Western Australia has recorded 14 new cases of COVID-19, including five from the Artania cruise ship, which Health Minister Roger Cook says is further evidence community spread of the virus is being limited.
- Of the 14 new COVID-19 cases in WA, all but one are from cruise ships or overseas travel
- Five are from the Artania cruise ship, which remains docked at Fremantle
- The new cases are aged between 26 and 84
The state has now recorded 436 coronavirus cases, mostly in the Perth metropolitan area.
In addition to the five new cases from the Artania, another four of today’s cases are from cruise ships. Four are connected to overseas travel and one is still being investigated.
One of the infected people is in the Kimberley region, where the Government is trying to contain a cluster of cases, and has sent extra medical teams.
The Artania has now begun a 14-day lockdown period to try to prevent any further infections on the ship.
Health Minister Roger Cook says one of the two new regional cases is in the Kimberley. (ABC News: James Carmody)
“We want to simply have them quarantined to their quarters, isolating from each other … until we can be satisfied there are no further outbreaks on board the ship,” Mr Cook said.
Australian Border Force is in charge of the ship, but Mr Cook says it should leave as soon as the quarantine period is over.
Twenty six crew members were yesterday transferred from the ship to a city hotel.
Four of those have since been taken to hospital.
On Thursday, WA expanded its testing. In the last day 714 people presented at COVID clinics and 455 of those were swabbed.
Mr Cook said it was great to see that with larger numbers of people being tested there was still a “very low” number of positive cases.
“It’s really pleasing to see we only have actually nine West Australian-based cases,” he said.
“This is what we expected.
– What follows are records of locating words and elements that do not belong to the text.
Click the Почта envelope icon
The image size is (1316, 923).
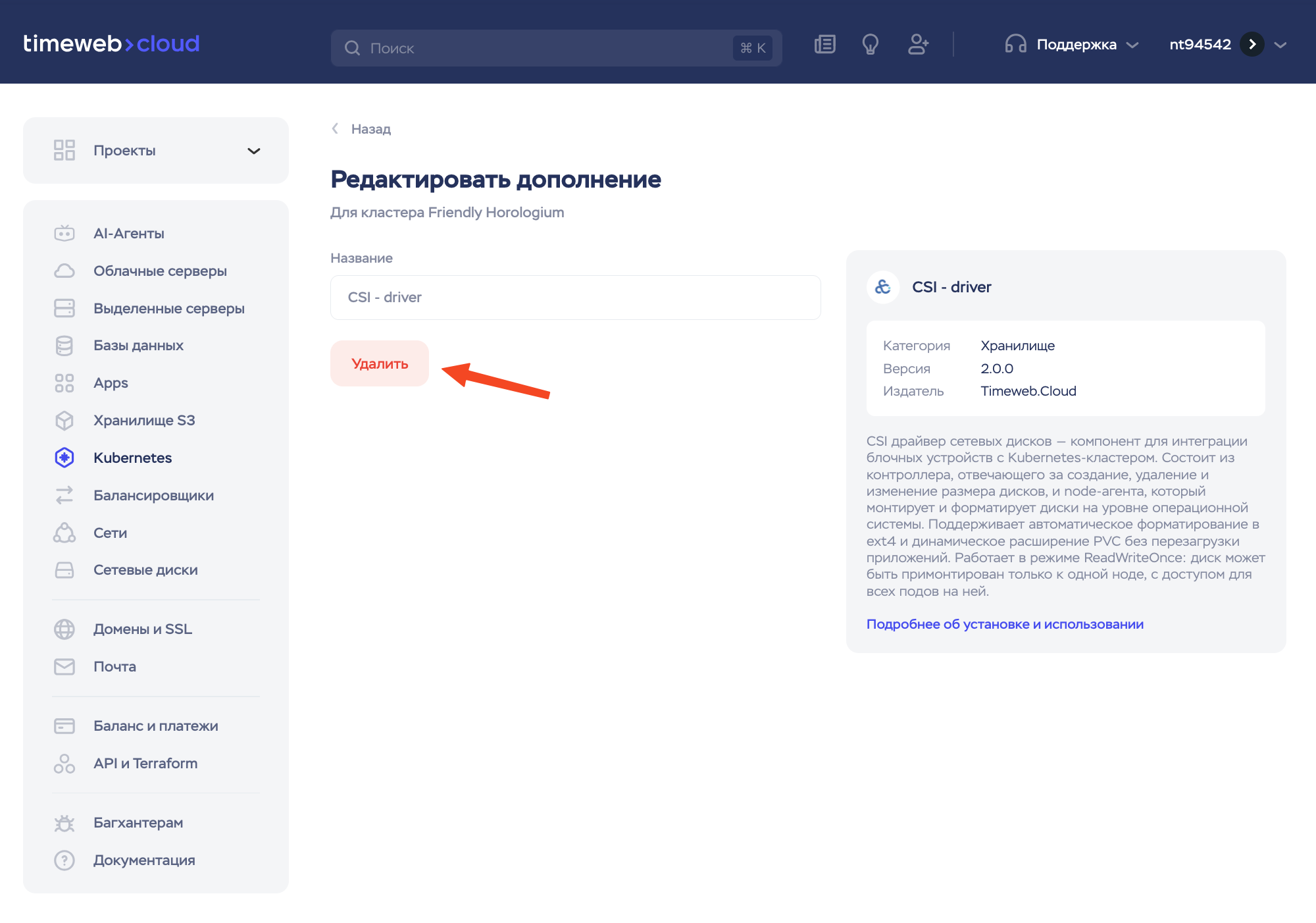pos(64,666)
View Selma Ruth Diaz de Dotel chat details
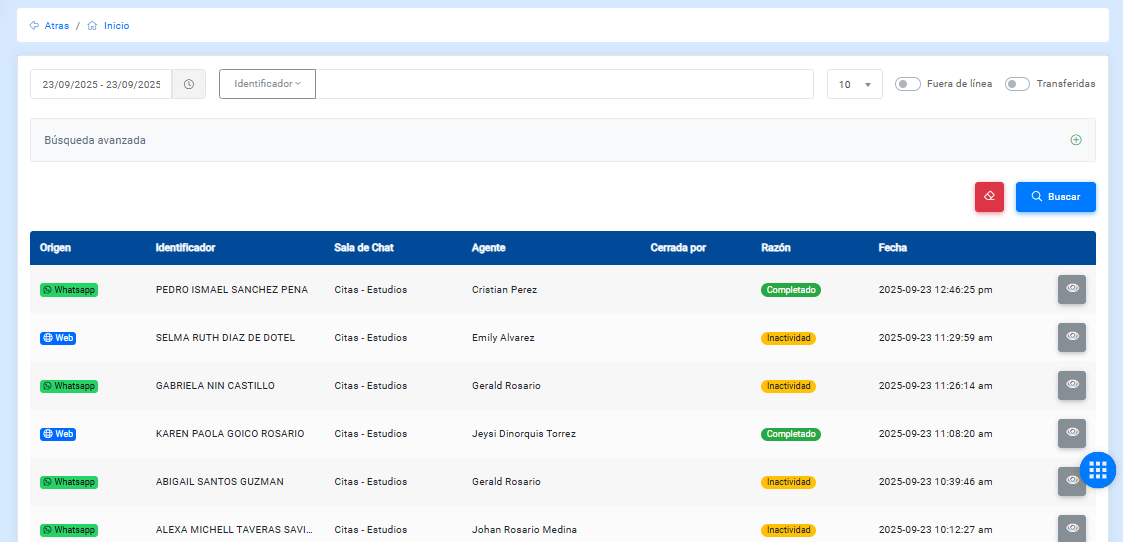 coord(1071,337)
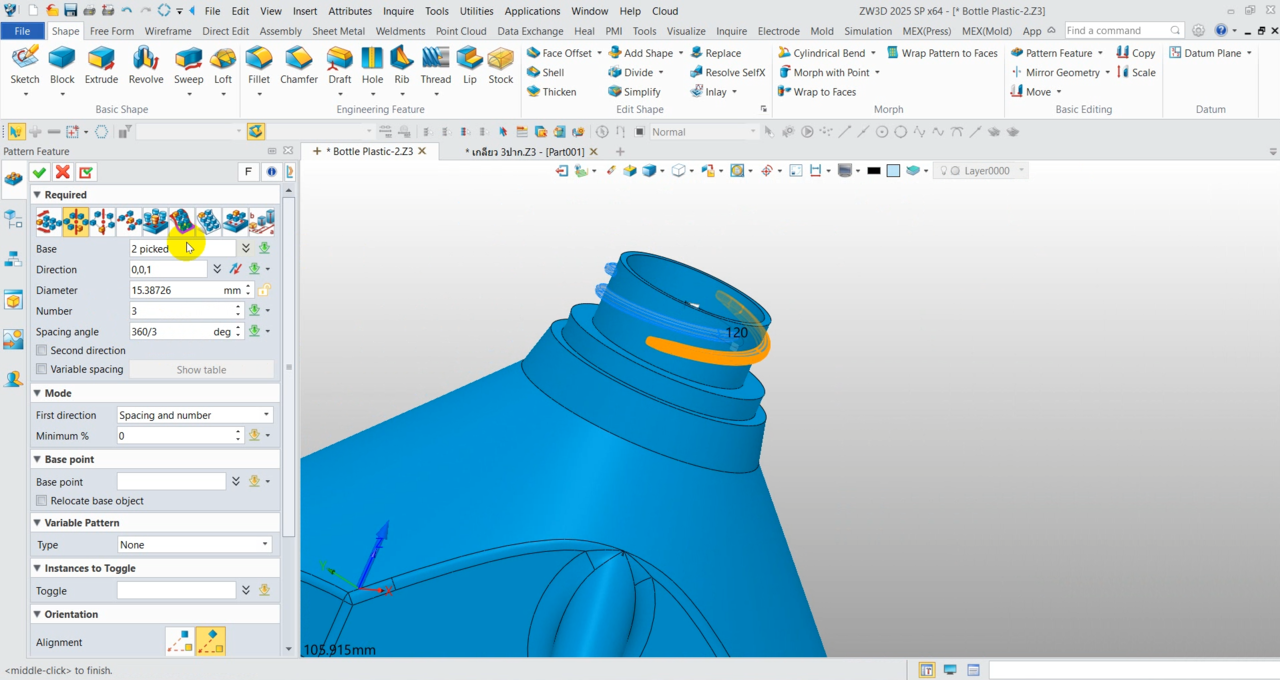Open the First direction mode dropdown
The width and height of the screenshot is (1280, 680).
[x=194, y=415]
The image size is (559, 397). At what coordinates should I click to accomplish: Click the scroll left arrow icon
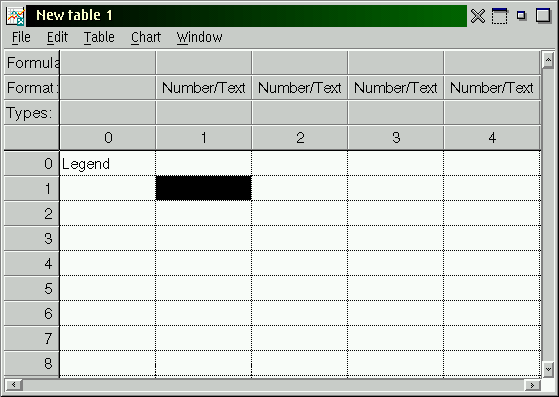[x=14, y=385]
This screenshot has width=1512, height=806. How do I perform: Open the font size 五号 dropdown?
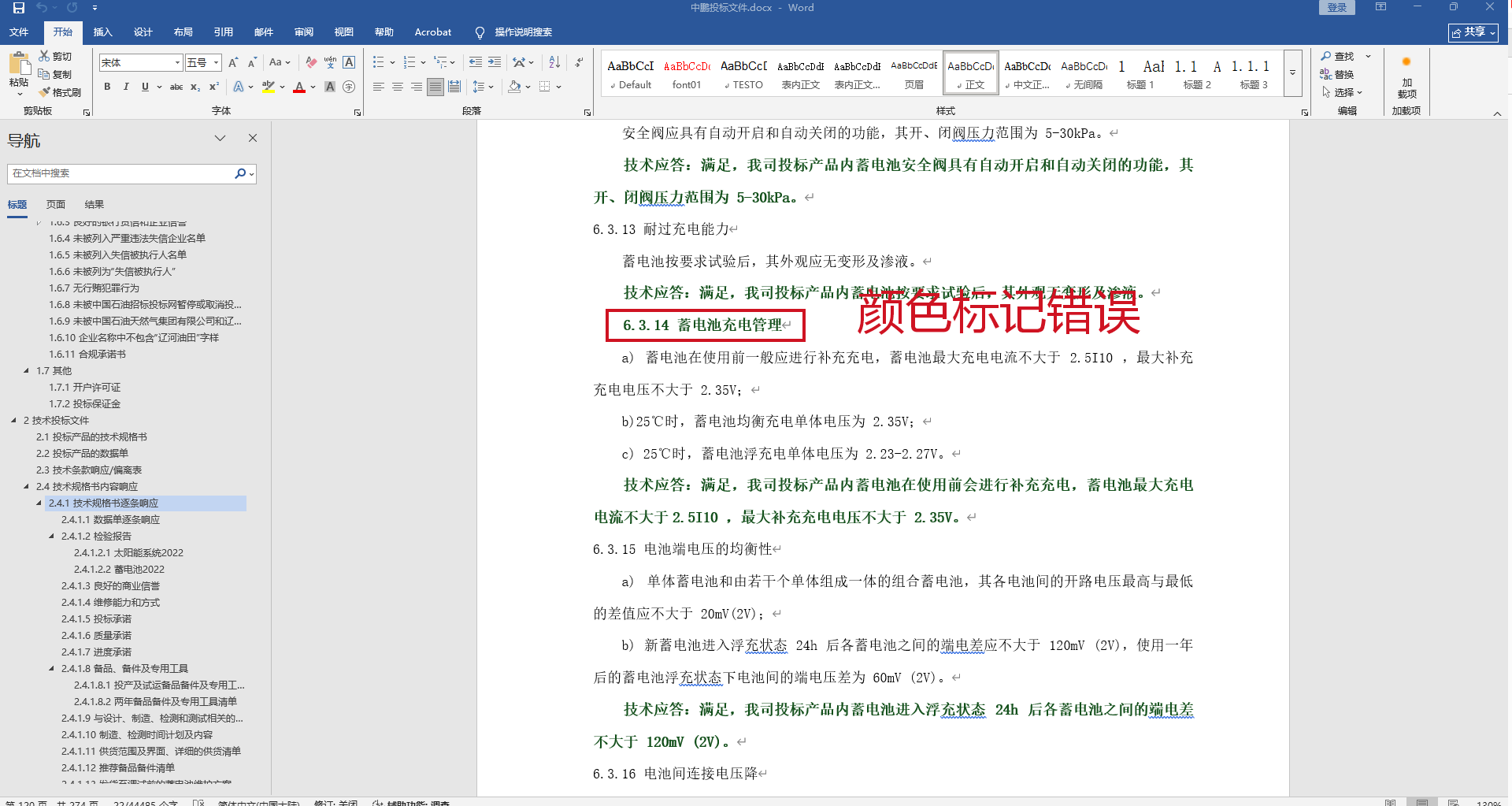(216, 63)
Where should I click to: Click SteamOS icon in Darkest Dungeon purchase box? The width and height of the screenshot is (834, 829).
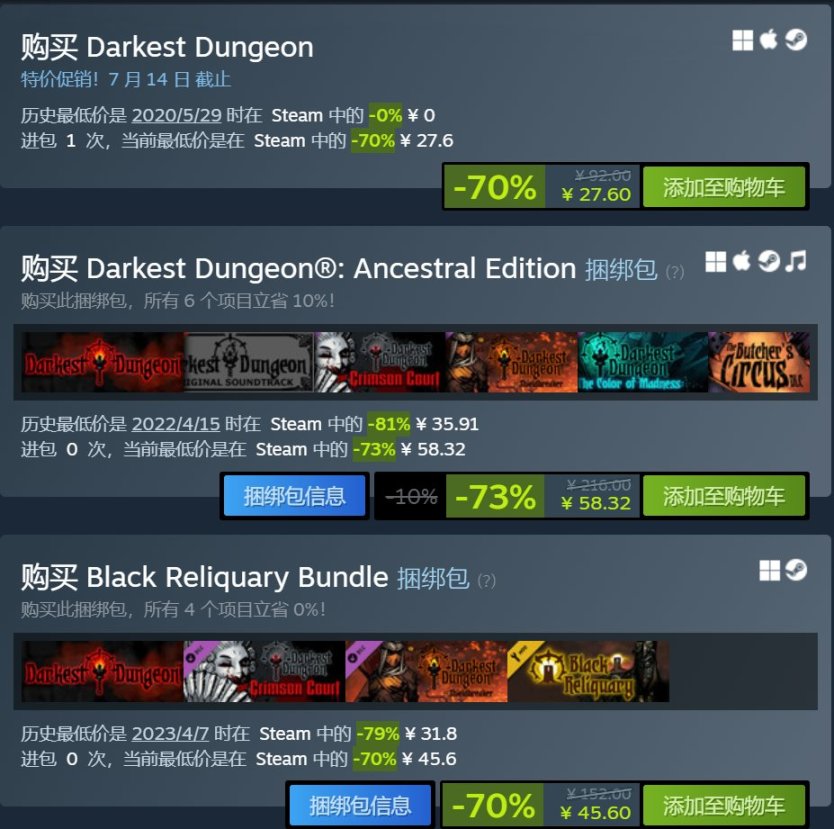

We believe we are on top of any community spread but it’s great to see extra evidence to support that.”
The 14 new cases announced today involve people aged between 26 and 84, with three of them in hospital.
Who should present to COVID-19 clinics?
- People who have BOTH a fever and acute respiratory infection (eg shortness of breath, cough, sore throat)
- High-risk workers (including healthcare workers and police officers) with EITHER a fever OR acute respiratory infection
- People who have attended high-risk settings where two or more have contracted symptoms
- These settings include: cruise ships, aged care centres, Aboriginal communities, correctional facilities and boarding schools
Patients who are tested should remain isolated at home until they receive their test results.
Major clinics have been set up at hospitals including Royal Perth, Sir Charles Gairdner, Fiona Stanley, Joondalup, Armadale, Rockingham and St John of God Midland.
They are open from 8:00am–8:00pm daily.
In regional WA, a clinic is operating at Bunbury Health Campus from 10:00am–4:00pm daily.
For more information go to the Health Department website.
That brings the total number of COVID-19 patients in hospital to 59, with 18 in intensive care units.
Overall, 16,815 people have tested negative in WA, including 2,409 from non-metropolitan areas.
Ninety two people in the state have recovered from coronavirus, meaning there are 340 current active cases.
“This is a very pleasing result,” Mr Cook said.
“I’d like to thank everyone in the West Australian community for observing good social distancing.
“It shows what we can achieve if we work together. We can get through this.”
WA Chief Health Officer Andrew Robertson said there was currently no evidence of community spread of the virus.
He said the curve was flattening and moving to the right, which meant it might be longer before there were a significant number of cases, allowing the health system to better manage.
Seaside town could be locked down ahead of Easter
Meanwhile, Premier Mark McGowan said the WA Government was looking at locking down Esperance on the state’s south coast ahead of the Easter holidays.
Only essential travel has been allowed between WA’s regions since Tuesday, but Esperance is part of the region that includes Kalgoorlie-Boulder and there are concerns about an influx of Goldfields residents travelling south for a beach holiday.
Mr McGowan said the Police Commissioner was expected to make an announcement on extra travel restrictions to Esperance soon.
“I know that’s hard and Kalgoorlie people love going to Esperance — it’s a long-standing thing — but making sure we separate and stop people from travelling is very important,” he said.
Mr McGowan also the Government remained very concerned about the impact of COVID-19 on the Kimberley region.
He said the cluster of cases in the region was linked to a group of people who returned from cruises and overseas holidays without knowing they were infected.
He said those people had since been tested and isolated.
“We’re sending teams of clinicians and health teams and additional police to the Kimberley and we’ve also put in some of the toughest restrictions actually in the history of Australia to stop people moving around the Kimberley so we can keep people as safe as possible,” Mr McGowan said.